Cilla shrank back against the cushions of the seat, and Livy narrowed her eyes at Jasper. Had he done something to frighten Cilla? If so, she would find a way to make him pay.
“Oh, Marple,” Aunt Ginny complained. “Cilla is being difficult. She is insisting on returning to my brother’s house.”
“How foolish,” said Jasper. “Selfish, too, when his house is all dark and our servants are up. Also, dear cousin, your bed upstairs has been made and is warm. Come along.”
He reached for Cilla’s wrist, but she shrank back in her corner, lifting her hands to her chest so that he could not reach without climbing into the carriage.
Livy opened the door on the other side of the vehicle. “Come on, Cilla,” she said. “If you wish to go home, we shall go home.” She turned when they were both on the road. “We shall call tomorrow, Aunt Ginny. Thank you for a lovely ball.”
Cilla let out a screech, and Livy turned to see that Jasper had grasped her by the upper arms and was dragging her back toward the Marple townhouse.
“Let her go,” Livy demanded, and when he ignored her as if she didn’t exist, she turned on Aunt Ginny. “Tell him to get his hands off my sister, Aunt Ginny.”
“He does not mean Lucilla any harm, Olivia,” Aunt Ginny assured her.
Cilla screamed, startling Jasper so much that his hands must have loosened, for she spun around and punched him. Low. Just the way their father had taught them.
It worked. Jasper shrieked and dropped to the ground, hunched in on himself, his voice still shrill as he called Cilla names and threatened retribution. Aunt Ginny hurried to crouch by her son, and Livy to pull her sister into the shelter of her arm.
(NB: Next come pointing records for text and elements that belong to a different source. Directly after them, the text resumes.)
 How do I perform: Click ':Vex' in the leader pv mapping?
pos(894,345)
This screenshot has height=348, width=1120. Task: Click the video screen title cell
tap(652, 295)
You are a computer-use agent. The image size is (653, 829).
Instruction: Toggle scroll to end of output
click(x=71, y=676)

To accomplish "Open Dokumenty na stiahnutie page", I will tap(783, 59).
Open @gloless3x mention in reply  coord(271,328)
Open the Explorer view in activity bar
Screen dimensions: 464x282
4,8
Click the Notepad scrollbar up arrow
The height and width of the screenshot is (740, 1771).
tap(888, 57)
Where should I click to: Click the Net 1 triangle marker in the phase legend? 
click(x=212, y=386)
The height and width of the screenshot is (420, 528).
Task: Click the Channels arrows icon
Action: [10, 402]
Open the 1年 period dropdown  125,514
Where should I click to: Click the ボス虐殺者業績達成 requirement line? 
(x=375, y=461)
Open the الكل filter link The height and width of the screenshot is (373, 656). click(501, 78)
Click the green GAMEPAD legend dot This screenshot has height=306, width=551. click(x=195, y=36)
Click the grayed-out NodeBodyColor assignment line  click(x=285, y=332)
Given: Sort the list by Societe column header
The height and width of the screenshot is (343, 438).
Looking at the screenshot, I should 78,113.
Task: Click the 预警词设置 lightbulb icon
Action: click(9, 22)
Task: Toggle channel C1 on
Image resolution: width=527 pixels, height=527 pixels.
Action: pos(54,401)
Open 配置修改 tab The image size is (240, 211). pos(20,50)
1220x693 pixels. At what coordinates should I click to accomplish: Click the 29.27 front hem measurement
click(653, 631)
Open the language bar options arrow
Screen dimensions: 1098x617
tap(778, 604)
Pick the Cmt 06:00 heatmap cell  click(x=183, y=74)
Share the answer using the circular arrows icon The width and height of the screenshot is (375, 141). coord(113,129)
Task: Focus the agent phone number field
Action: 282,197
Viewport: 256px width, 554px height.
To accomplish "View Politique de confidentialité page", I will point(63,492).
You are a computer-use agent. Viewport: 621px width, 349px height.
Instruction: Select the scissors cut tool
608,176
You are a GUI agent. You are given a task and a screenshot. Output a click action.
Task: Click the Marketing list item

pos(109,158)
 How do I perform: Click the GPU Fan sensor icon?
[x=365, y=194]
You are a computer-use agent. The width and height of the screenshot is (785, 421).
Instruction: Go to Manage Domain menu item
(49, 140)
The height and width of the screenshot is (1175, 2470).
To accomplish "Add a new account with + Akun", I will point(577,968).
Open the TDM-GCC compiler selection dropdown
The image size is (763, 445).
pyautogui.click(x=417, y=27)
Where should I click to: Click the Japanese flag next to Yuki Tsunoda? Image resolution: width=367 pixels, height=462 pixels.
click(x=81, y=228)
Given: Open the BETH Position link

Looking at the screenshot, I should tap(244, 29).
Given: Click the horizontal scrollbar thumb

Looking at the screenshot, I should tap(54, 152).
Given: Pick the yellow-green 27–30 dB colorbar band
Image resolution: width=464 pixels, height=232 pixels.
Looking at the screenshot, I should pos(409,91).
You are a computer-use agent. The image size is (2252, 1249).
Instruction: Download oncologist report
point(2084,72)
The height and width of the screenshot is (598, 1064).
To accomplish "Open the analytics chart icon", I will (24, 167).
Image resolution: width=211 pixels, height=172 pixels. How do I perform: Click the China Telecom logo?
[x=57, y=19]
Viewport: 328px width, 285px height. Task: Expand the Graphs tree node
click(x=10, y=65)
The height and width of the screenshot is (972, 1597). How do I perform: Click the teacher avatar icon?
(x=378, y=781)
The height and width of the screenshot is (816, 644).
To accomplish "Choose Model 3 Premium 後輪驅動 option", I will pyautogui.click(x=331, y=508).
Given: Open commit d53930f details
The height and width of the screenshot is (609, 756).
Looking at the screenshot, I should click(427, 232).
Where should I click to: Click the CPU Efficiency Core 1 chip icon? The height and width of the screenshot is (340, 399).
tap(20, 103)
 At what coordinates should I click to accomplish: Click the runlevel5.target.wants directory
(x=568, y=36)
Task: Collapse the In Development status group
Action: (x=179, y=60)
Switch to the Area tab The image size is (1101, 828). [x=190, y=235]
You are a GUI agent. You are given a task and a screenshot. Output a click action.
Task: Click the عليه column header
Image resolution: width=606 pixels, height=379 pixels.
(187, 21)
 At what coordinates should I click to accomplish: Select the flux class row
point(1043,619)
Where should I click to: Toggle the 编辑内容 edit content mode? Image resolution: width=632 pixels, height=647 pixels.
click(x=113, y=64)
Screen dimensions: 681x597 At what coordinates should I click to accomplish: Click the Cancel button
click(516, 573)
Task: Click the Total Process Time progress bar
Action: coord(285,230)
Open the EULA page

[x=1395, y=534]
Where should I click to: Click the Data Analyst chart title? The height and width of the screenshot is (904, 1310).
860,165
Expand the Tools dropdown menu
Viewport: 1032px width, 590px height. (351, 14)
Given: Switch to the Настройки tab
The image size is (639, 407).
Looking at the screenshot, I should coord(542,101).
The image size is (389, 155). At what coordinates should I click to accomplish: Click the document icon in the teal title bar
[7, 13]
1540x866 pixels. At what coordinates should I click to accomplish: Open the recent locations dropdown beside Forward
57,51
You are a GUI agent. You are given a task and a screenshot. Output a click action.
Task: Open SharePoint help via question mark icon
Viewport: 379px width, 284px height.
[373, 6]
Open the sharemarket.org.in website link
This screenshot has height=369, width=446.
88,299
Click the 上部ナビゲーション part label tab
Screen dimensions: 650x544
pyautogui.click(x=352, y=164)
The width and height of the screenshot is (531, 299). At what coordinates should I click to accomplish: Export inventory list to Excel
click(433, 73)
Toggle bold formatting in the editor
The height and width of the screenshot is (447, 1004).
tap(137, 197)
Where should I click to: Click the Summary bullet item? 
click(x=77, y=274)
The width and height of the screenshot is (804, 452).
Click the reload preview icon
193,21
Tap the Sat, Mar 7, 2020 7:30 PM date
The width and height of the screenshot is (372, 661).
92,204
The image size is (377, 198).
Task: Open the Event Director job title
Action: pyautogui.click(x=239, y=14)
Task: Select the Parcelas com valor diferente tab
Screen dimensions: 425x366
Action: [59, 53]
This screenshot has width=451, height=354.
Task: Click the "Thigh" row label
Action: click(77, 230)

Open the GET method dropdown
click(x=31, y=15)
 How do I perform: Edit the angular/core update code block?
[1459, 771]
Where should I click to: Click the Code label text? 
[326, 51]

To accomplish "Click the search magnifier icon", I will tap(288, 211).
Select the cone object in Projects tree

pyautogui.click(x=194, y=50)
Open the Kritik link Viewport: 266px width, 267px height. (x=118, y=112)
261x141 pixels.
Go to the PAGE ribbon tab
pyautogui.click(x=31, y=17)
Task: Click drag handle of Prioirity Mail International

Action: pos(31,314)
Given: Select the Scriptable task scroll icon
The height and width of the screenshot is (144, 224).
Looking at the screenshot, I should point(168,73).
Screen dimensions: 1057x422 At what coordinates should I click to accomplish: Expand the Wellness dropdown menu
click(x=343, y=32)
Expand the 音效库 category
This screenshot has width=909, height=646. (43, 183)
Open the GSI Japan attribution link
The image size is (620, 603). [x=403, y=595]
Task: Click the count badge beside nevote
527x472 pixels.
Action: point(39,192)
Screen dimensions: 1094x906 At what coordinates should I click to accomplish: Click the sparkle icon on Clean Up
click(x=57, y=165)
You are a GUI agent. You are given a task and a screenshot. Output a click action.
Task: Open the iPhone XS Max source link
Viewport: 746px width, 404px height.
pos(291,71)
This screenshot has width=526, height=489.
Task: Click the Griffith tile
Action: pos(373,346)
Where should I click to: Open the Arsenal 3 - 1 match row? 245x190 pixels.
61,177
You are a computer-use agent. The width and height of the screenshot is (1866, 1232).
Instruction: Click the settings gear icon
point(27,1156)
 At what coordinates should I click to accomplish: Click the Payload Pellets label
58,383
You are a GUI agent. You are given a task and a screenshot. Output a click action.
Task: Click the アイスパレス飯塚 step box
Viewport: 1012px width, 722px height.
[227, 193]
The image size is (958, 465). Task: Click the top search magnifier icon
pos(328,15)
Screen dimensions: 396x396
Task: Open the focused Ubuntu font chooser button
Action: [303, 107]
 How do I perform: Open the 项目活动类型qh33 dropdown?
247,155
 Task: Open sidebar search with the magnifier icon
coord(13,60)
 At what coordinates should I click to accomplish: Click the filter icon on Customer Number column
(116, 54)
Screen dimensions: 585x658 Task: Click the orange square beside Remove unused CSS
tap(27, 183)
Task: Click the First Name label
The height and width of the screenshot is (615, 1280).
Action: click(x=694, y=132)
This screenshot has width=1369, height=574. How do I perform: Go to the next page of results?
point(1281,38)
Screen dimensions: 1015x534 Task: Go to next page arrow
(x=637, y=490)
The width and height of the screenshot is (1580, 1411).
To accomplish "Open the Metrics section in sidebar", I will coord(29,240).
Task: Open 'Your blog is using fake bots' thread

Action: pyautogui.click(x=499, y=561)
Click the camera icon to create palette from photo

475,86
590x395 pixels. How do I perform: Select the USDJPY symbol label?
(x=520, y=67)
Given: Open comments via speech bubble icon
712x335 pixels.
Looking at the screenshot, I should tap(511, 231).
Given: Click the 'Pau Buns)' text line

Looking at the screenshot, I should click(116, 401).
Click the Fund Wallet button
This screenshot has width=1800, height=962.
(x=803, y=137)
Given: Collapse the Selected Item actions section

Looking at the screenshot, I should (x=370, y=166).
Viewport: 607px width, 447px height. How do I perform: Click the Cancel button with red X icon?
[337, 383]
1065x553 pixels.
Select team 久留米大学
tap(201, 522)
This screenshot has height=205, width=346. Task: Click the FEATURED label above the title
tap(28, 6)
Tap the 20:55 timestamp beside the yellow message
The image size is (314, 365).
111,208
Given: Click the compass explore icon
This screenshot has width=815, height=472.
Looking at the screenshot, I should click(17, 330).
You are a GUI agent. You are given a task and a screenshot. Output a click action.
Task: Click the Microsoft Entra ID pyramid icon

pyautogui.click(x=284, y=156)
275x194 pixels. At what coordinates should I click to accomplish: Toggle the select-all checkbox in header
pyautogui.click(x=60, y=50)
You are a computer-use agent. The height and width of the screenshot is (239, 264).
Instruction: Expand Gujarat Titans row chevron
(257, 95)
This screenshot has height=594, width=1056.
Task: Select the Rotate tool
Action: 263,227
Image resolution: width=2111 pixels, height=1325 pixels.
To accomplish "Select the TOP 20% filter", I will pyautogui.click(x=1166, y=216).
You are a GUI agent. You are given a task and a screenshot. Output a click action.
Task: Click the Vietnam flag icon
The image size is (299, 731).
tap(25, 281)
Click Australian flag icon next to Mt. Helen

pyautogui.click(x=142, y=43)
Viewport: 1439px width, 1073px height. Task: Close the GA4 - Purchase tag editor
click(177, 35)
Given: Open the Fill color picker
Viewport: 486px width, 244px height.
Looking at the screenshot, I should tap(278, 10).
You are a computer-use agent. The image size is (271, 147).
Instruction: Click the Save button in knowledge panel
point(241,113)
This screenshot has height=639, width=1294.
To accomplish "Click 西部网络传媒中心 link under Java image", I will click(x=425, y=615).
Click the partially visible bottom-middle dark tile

“You wicked, wicked girl,” Aunt Ginny said to Cilla.
Jasper had no one to blame but himself, but Aunt Ginny would not listen to that tonight. The noise had woken some of the neighbors. Footmen brandishing canes had appeared on several doorsteps, and shadows in upper windows hinted at watchers.
“I shall take Cilla home and we shall talk in the morning,” said Livy to her aunt, and she led Cilla away across the street to where their own front door was open, with a footman lurking on the porch and the butler, a nightcap on his head, looking out from inside.
“I assume there was a reason for that,” Livy told Cilla. “We shall have some fences to mend with Aunt Ginny, I suppose.”